El padre Rentería repasó con la vista las figuras que estaban alrededor de él, esperando el último momento. Cerca de la puerta, Pedro Páramo aguardaba con los brazos cruzados; en seguida, el doctor Valencia, y junto a ellos otros señores. Más allá, en las sombras, un puño de mujeres a las que se les hacía tarde para comenzar a rezar la oración de difuntos.
Tuvo intenciones de levantarse. Dar los santos óleos a la enferma y decir: «He terminado». Pero no, no había terminado todavía. No podía entregar los sacramentos a una mujer sin conocer la medida de su arrepentimiento.
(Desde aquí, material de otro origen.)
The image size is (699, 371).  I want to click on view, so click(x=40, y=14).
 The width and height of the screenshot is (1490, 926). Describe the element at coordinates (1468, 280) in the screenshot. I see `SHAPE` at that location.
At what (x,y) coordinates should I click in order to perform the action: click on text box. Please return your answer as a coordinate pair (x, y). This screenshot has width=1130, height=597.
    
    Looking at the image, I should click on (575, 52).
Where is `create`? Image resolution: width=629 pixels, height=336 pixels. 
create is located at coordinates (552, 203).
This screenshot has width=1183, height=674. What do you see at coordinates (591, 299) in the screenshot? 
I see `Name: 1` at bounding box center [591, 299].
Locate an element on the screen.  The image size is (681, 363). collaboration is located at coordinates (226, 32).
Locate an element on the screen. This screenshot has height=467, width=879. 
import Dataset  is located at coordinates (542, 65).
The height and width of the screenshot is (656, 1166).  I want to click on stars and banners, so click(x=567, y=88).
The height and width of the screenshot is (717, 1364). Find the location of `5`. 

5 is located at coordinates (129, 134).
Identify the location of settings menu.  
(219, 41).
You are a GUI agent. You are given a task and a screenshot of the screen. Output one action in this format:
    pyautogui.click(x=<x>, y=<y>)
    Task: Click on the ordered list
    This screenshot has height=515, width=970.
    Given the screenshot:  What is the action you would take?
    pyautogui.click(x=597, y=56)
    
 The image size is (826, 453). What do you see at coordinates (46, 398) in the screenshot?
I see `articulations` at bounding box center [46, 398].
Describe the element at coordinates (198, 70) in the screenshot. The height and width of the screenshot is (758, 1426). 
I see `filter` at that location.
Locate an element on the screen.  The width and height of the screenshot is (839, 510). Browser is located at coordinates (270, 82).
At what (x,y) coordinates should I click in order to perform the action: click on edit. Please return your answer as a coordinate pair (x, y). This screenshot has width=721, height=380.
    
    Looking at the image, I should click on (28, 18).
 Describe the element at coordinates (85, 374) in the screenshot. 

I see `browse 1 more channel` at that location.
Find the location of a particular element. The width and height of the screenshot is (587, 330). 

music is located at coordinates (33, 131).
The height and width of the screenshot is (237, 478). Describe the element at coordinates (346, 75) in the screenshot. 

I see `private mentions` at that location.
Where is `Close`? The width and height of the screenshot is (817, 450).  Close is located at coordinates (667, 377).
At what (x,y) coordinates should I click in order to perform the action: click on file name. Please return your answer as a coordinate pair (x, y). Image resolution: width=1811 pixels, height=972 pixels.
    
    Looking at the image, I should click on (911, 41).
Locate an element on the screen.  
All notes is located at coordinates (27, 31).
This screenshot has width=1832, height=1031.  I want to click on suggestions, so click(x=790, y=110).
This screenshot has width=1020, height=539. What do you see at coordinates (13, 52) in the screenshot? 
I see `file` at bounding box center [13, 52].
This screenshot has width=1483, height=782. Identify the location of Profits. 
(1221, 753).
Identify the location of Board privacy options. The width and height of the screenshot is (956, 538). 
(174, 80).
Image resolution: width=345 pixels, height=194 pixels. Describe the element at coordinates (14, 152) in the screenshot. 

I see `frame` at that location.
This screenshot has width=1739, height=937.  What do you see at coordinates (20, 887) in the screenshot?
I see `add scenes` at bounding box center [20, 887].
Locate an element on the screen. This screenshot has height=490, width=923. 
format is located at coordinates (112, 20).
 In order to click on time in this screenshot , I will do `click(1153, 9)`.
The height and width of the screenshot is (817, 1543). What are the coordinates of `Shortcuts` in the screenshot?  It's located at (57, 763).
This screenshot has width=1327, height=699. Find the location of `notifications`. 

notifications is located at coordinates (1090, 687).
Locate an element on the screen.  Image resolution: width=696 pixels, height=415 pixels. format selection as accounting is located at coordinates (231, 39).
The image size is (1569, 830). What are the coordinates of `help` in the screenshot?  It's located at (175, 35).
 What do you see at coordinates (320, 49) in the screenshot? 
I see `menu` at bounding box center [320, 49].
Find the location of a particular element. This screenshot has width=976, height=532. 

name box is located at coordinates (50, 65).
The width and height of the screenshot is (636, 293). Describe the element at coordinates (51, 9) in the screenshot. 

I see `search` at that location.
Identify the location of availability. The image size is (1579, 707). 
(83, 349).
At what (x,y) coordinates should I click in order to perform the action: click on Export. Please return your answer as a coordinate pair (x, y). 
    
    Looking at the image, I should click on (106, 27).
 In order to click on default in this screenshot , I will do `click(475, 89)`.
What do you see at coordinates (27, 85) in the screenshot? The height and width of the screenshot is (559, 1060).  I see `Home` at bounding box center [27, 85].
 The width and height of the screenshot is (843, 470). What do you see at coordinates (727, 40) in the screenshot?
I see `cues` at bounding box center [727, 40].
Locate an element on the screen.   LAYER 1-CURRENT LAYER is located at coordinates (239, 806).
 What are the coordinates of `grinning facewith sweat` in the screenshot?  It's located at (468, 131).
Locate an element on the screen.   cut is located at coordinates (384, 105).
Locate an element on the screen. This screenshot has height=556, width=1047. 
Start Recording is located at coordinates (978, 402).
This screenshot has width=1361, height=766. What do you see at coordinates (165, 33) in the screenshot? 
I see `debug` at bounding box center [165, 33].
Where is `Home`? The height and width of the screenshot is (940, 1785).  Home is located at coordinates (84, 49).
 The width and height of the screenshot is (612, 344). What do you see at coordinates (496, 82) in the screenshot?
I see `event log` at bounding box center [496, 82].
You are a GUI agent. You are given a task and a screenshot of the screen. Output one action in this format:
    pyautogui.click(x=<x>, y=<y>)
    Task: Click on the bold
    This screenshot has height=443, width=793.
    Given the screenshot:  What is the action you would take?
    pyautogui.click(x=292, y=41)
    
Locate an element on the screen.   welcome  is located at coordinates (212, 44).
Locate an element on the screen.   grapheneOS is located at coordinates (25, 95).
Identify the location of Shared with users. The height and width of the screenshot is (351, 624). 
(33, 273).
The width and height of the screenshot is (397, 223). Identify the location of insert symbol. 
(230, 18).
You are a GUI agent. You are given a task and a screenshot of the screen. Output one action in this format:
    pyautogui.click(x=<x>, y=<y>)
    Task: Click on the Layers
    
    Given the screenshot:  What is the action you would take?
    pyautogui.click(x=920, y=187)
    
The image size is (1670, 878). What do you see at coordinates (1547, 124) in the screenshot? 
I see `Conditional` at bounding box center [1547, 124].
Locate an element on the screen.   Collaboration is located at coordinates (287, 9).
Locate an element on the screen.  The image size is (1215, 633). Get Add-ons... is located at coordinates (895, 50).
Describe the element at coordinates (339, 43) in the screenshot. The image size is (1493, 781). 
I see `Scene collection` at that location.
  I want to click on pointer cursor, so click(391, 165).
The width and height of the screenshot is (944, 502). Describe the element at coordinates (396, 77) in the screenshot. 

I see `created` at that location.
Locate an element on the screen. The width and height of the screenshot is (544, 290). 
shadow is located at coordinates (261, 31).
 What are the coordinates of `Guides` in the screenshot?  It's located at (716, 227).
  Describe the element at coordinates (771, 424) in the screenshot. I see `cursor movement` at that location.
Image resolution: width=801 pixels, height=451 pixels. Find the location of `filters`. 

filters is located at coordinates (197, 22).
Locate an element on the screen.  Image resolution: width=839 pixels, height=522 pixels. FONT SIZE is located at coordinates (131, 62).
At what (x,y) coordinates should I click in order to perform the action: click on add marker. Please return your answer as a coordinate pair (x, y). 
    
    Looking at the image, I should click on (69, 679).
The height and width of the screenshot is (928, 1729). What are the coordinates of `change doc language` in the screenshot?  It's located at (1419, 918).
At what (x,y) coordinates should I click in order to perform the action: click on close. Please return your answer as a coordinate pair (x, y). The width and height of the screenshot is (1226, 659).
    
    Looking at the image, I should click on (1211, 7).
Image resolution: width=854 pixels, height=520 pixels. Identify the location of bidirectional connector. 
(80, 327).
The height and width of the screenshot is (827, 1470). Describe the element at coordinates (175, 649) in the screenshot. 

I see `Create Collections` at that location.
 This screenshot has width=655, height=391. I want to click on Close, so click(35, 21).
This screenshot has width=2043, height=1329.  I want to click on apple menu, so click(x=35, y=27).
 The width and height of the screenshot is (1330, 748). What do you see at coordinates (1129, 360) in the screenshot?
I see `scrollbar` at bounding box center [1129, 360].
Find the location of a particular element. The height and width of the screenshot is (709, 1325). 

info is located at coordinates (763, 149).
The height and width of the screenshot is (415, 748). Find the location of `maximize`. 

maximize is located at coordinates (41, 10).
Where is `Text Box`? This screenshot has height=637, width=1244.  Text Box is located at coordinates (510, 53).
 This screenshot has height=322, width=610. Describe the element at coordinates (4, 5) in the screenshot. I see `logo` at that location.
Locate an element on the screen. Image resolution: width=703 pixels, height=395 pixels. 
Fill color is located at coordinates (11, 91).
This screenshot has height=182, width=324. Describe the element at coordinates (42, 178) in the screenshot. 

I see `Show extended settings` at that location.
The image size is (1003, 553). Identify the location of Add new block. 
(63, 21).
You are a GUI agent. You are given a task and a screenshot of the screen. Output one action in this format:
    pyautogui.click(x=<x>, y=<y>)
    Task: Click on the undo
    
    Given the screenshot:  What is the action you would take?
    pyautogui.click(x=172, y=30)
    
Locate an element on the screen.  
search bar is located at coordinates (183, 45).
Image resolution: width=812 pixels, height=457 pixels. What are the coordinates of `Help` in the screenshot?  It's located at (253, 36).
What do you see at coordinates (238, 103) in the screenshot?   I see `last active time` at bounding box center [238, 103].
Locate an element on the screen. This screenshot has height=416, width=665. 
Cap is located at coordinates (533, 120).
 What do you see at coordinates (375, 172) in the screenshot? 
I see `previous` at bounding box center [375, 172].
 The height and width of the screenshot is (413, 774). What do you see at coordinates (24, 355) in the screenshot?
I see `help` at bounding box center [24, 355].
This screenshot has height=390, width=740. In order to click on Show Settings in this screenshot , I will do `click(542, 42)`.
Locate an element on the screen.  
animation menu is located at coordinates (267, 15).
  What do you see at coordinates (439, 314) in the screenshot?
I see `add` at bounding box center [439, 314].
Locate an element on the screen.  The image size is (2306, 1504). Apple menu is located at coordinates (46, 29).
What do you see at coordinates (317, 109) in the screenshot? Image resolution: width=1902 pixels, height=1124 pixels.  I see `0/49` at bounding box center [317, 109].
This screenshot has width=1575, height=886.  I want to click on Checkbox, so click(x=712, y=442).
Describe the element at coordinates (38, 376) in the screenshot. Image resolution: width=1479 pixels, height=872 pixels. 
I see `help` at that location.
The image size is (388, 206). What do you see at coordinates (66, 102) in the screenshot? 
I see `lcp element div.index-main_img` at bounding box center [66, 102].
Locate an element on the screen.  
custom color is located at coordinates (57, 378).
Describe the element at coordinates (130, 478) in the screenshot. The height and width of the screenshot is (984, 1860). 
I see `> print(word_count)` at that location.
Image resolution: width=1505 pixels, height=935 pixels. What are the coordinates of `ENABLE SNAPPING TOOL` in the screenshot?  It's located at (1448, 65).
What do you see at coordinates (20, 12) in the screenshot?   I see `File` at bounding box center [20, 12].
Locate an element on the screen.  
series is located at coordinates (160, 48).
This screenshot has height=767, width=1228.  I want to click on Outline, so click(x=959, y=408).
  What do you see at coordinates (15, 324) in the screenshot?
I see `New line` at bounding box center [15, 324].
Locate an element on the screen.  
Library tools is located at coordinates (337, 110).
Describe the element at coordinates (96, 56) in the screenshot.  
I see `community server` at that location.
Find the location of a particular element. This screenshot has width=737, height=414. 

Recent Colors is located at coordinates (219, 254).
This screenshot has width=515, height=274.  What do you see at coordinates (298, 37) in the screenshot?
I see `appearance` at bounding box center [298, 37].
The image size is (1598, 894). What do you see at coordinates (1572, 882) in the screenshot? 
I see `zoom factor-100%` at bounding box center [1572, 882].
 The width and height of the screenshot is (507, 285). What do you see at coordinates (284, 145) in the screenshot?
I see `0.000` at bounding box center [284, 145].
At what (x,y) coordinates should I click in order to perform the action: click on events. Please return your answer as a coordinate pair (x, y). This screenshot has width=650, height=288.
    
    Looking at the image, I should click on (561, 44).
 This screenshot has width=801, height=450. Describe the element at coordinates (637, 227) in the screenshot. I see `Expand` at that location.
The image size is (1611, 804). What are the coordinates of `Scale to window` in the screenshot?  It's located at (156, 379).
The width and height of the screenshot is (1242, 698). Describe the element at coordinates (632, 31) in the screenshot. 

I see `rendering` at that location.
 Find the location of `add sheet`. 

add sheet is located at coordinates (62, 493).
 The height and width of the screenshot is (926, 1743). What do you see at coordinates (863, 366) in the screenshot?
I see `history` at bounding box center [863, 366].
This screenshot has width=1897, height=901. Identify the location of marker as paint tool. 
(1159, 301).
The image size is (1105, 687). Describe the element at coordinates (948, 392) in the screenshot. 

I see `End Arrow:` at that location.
Le entraron dudas. Quizá ella no tenía nada de que arrepentirse. Tal vez él no tenía nada de que perdonarla. Se inclinó nuevamente sobre ella y, sacudiéndole los hombros, le dijo en voz baja:
-Vas a ir a la presencia de Dios. Y su juicio es inhumano para los pecadores.
Luego se acercó otra vez a su oído; pero ella sacudió la cabeza:
-¡Ya váyase, padre! No se mortifique por mí. Estoy tranquila y tengo mucho sueño.
Se oyó el sollozo de una de las mujeres escondidas en la sombra.
Entonces Susana San Juan pareció recobrar vida. Se alzó en la cama y dijo:
-¡Justina, hazme el favor de irte a llorar a otra parte!
Después sintió que la cabeza se le clavaba en el vientre. Trató de separar el vientre de su cabeza; de hacer a un lado aquel vientre que le apretaba los ojos y le cortaba la respiración; pero cada vez se volcaba más como si se hundiera en la noche.
-Yo. Yo vi morir a doña Susanita.
-Yo. Yo vi morir a doña Susanita.
-¿Qué dices, Dorotea?
-Lo que te acabo de decir.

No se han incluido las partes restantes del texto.